Ho partecipato lunedì a un convegno organizzato a Brescia dalle associazioni del territorio che si occupano di carcere, che aveva ad oggetto la condizione dei detenuti di origine straniera.
È stata l’occasione per fare il punto su una delle emergenze con le quali abbiamo dovuto fare i conti in questa legislatura.
Ricorderete tutti che pochi anni fa l’Italia venne condannato dalla corte di giustizia europea per il trattamento “inumano e degradante” riservato ai detenuti nei penitenziari italiani, in ragione dell’estremo sovraffollamento delle strutture.
Una condizione testimoniata dai freddi numeri, da un picco raggiunto nel 2010 di circa 67.000 detenuti a fronte di una capienza regolamentare di circa 42.000 posti.
Ma bastava fare un giro nel carcere bresciano di Canton Mombello per realizzare cosa quei numeri significavano nella realtà: celle con letti a castello a tre piani, che ospitavano fino a 7-8 persone in spazi ridotti, e in condizioni di degrado avvilenti.
Una condizione inaccettabile per un paese civile, che ci esponeva oltre tutto a rischi risarcitori enormi, come ci aveva ammonito la corte di giustizia europea.
Per tale ragione il parlamento a inizio legislatura fu destinatario di un forte richiamo da parte del capo dello stato, cui seguirono appelli di svariate personalità ad adottare provvedimenti di natura eccezionale, come indulto o amnistia, pur di risolvere una situazione che ci metteva in forte imbarazzo nei confronti dei nostri partner europei e occidentali.
La scelta del governo è stata però un’altra, vale a dire quella di agire con riforme di natura legislativa, e con una accelerazione delle riqualificazioni dei penitenziari, ciò che consentisse una soluzione strutturale della questione, a differenza di quanto accaduto in passato.
I nodi erano ben conosciuti, si trattava di modificare alcuni aspetti della nostra normativa che evitassero il ricorso alla carcerazione quando non strettamente necessaria, incrementando le misure alternative, riducendo la carcerazione preventiva, modificando le pene edittali per alcuni tipi di reato.
Abbiamo lavorato molto in questa direzione negli ultimi due anni.
E i risultati sono stati raggiunti, come testimoniano i numeri di oggi, e come riconosciuto dagli stessi organismi europei che ci avevano messo sotto accusa.
Oggi siamo quasi in equilibrio: i posti disponibili nei penitenziari italiani sono poco meno di 50.000, e i detenuti presenti circa 52.000.
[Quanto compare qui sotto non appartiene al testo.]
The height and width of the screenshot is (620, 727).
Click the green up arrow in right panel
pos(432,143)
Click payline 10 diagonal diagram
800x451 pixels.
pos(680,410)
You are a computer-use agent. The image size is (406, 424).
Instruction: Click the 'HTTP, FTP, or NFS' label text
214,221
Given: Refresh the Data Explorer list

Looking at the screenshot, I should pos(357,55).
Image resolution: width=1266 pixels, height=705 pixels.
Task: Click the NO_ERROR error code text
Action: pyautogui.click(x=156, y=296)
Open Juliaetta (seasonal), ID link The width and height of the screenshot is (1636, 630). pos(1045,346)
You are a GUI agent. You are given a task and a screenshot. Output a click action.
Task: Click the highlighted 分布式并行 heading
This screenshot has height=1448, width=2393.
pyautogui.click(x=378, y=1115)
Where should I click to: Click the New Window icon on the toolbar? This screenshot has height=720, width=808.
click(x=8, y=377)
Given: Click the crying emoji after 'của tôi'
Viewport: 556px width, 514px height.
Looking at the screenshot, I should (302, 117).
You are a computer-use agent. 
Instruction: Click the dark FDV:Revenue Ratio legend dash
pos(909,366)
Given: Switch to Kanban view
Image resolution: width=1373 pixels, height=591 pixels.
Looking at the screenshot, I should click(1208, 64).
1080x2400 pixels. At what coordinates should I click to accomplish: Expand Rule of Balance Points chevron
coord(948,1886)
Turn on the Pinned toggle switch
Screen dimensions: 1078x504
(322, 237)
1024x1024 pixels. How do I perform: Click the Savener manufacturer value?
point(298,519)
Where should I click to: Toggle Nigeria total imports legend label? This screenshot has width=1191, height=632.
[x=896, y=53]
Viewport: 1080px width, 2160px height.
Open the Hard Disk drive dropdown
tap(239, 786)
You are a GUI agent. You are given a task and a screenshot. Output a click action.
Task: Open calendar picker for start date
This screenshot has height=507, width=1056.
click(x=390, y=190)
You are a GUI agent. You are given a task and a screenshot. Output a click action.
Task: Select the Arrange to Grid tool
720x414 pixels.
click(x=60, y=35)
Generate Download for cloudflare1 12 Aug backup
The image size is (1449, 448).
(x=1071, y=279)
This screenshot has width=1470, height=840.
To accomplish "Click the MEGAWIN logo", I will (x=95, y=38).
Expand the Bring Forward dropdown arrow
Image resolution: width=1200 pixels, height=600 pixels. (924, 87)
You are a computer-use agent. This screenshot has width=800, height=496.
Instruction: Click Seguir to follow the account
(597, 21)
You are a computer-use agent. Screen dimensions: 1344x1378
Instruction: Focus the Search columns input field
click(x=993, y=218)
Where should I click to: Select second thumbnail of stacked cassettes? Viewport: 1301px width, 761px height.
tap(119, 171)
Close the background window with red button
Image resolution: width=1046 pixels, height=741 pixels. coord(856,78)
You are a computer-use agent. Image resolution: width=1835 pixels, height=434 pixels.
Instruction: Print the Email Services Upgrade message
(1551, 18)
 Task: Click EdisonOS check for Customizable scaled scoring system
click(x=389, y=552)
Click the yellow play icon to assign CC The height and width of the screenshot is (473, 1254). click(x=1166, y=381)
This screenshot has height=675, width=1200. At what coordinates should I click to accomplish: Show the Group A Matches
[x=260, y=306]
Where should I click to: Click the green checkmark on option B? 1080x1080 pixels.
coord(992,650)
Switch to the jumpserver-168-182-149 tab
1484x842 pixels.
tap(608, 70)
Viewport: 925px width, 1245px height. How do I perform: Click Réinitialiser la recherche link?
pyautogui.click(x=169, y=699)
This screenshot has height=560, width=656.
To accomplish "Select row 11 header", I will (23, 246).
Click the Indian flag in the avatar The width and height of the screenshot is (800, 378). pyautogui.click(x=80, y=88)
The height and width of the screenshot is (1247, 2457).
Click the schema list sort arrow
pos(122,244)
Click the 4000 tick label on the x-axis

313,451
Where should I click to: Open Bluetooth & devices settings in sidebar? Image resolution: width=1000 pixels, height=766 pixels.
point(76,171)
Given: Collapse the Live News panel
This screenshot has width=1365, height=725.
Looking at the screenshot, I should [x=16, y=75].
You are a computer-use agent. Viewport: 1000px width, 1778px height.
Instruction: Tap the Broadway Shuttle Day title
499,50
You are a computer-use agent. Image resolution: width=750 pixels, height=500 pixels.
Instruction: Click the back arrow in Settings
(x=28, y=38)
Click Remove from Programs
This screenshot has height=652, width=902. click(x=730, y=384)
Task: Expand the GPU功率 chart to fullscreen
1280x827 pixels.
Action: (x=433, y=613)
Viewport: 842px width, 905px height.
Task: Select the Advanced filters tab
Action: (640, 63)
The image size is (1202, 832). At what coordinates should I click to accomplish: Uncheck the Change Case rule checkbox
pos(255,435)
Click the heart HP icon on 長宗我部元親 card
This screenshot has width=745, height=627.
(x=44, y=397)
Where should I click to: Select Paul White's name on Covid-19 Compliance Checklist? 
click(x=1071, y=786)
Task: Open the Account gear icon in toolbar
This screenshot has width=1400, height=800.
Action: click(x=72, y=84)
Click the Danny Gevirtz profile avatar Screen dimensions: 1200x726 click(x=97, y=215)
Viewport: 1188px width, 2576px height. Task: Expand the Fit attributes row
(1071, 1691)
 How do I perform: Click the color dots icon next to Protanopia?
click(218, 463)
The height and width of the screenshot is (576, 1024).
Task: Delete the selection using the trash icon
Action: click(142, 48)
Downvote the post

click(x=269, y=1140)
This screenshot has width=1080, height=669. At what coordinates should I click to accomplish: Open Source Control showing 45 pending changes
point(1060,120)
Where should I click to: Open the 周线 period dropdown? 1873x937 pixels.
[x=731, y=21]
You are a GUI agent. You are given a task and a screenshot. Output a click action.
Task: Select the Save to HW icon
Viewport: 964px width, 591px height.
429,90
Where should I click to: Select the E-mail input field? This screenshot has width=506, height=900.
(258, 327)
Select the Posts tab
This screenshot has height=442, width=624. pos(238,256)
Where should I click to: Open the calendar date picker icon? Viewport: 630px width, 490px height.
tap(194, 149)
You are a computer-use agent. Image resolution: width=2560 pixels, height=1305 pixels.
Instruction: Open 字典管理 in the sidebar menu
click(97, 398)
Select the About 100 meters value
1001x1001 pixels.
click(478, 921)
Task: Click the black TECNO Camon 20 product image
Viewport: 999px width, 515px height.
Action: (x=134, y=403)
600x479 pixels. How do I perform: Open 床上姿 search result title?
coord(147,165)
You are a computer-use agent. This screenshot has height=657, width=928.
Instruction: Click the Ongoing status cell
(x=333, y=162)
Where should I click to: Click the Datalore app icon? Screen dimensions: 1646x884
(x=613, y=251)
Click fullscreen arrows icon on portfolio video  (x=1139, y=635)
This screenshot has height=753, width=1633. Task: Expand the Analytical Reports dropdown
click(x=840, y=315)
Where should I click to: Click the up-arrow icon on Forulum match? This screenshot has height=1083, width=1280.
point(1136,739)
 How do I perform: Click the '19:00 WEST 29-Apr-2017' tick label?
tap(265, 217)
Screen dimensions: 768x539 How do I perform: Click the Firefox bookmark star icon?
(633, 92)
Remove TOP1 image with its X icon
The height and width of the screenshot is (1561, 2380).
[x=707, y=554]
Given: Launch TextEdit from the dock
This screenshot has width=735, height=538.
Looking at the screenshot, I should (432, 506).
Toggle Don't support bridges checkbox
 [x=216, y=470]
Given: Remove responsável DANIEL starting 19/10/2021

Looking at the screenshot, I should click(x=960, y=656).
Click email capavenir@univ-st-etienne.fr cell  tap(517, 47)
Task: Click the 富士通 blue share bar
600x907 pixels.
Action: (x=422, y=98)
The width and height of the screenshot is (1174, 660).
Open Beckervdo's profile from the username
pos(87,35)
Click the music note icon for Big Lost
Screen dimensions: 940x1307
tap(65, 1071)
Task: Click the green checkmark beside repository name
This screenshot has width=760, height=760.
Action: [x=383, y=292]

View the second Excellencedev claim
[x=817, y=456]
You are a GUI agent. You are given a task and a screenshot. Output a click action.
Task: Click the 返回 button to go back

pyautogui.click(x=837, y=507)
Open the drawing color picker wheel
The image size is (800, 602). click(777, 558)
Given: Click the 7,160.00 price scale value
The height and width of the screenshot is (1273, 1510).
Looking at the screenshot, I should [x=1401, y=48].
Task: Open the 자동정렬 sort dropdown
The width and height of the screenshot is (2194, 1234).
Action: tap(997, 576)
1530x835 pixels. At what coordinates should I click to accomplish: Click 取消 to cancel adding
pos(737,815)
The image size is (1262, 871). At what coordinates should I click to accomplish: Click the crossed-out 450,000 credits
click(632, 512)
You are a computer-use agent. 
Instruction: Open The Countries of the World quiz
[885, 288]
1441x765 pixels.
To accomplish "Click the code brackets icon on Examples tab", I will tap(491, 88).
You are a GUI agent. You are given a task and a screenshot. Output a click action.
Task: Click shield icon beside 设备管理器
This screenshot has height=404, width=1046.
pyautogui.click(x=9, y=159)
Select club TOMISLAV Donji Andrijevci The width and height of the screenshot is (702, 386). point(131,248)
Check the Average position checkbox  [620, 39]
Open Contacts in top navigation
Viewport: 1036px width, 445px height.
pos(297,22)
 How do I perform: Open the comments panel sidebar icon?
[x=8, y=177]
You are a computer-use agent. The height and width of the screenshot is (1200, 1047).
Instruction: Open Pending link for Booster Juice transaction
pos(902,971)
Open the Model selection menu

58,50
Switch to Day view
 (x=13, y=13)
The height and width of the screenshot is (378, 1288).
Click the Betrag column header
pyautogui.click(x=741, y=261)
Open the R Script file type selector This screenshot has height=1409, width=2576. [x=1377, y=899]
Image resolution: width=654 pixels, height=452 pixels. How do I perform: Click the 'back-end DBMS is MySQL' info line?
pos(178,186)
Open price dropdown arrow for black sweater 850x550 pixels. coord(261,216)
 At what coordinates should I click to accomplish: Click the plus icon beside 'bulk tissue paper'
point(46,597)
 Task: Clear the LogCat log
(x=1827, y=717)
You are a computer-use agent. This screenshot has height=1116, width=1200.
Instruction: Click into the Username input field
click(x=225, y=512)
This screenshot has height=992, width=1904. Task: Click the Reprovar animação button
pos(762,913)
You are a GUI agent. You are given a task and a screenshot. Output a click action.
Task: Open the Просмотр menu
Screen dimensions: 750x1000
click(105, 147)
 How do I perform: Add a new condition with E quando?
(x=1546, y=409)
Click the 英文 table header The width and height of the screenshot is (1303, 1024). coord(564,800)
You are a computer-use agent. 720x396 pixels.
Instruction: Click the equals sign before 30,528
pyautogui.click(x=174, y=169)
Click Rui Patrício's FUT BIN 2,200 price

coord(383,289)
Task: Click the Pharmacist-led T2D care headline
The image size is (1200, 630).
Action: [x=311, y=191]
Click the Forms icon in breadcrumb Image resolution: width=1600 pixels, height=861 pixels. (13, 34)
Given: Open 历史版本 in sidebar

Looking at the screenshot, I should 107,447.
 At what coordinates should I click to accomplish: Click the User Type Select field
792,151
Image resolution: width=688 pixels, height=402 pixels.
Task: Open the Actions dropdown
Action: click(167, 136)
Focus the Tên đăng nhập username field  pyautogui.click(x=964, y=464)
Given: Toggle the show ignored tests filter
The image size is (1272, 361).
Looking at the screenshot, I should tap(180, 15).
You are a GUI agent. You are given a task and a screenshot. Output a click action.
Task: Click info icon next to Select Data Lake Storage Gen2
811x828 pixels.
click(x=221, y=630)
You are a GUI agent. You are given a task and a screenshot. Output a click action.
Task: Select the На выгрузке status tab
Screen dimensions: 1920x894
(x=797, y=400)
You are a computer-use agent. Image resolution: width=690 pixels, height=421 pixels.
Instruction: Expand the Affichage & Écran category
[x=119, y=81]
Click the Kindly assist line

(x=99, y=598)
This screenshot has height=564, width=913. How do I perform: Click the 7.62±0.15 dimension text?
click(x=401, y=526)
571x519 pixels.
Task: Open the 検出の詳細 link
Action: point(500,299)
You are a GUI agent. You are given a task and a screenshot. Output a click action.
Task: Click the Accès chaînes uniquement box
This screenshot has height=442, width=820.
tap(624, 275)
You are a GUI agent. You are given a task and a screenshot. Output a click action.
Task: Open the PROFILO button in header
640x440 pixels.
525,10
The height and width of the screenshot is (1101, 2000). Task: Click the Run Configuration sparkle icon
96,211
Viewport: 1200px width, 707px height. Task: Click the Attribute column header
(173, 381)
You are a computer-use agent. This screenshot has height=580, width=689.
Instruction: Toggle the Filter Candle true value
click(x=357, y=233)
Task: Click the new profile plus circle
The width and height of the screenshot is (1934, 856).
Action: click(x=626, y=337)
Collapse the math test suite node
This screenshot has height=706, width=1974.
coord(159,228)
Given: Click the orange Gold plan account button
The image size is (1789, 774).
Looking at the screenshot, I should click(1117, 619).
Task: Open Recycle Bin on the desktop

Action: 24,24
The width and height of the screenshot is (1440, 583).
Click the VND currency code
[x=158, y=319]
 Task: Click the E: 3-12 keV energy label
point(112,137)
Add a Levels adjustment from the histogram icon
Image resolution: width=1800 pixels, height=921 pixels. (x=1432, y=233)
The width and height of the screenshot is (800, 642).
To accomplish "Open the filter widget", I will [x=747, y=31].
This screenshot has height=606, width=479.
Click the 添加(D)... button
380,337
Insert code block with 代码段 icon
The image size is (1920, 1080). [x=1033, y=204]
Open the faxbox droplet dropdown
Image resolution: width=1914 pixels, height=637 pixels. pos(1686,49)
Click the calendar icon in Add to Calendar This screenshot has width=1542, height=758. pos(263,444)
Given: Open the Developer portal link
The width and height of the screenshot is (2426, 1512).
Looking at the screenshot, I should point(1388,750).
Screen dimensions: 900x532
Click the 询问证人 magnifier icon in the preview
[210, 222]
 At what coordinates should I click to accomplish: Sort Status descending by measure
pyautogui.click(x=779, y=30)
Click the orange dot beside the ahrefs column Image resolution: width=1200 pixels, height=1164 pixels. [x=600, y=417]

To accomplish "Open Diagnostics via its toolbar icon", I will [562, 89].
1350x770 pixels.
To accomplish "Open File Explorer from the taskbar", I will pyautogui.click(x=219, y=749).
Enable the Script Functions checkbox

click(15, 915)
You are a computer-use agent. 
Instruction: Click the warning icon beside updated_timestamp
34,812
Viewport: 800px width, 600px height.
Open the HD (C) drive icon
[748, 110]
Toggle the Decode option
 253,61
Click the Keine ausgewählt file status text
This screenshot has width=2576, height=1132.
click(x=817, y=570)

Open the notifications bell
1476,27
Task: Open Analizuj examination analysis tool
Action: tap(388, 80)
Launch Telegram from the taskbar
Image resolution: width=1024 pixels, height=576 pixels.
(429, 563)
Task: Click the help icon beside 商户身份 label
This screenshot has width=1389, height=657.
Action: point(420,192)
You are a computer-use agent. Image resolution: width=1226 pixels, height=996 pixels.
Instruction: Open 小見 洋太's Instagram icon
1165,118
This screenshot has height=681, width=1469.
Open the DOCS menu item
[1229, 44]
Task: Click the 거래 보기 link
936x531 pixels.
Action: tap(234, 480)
Un’emergenza risolta, dunque, e in modo strutturale e non estemporaneo.
Certo, molto resta da fare.
Il carcere resta un’esperienza inidonea a garantire un effettivo recupero dei condannati, il tasso di recidiva è troppo elevato, occorre ripensare profondamente il sistema delle pene. Ed è su questo che ci si sta muovendo ora, con una riforma complessiva dell’ordinamento penitenziario contenuta in un disegno di legge che abbiamo appena approvato alla camera ed ora è all’esame del senato.
E occorre rinnovare le strutture fatiscenti e degradate che ancora vi sono nel nostro paese, una delle quali è certamente il carcere di Canton Mombello.
Ma anche qui, una notizia positiva: il ministero sta predisponendo un nuovo piano carceri nazionale nel quale il nuovo penitenziario a Brescia diverrà prioritario.
Forse, anche su questo, è davvero la volta buona.